◆ **Instruction**: Reproduce the lines below, substituting "alert triangle" for "warning triangle" and leaving everything else unchanged.

◆ **Records for this exercise**:
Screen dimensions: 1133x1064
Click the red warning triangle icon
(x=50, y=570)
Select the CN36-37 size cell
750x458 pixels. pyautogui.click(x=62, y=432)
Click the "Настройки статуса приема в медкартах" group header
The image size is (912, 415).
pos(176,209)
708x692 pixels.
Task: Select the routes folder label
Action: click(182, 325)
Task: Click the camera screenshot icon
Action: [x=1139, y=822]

◆ **Output for this exercise**:
Screen dimensions: 1133x1064
Click the red alert triangle icon
(x=50, y=570)
Select the CN36-37 size cell
750x458 pixels. pyautogui.click(x=62, y=432)
Click the "Настройки статуса приема в медкартах" group header
The image size is (912, 415).
pos(176,209)
708x692 pixels.
Task: Select the routes folder label
Action: click(182, 325)
Task: Click the camera screenshot icon
Action: [x=1139, y=822]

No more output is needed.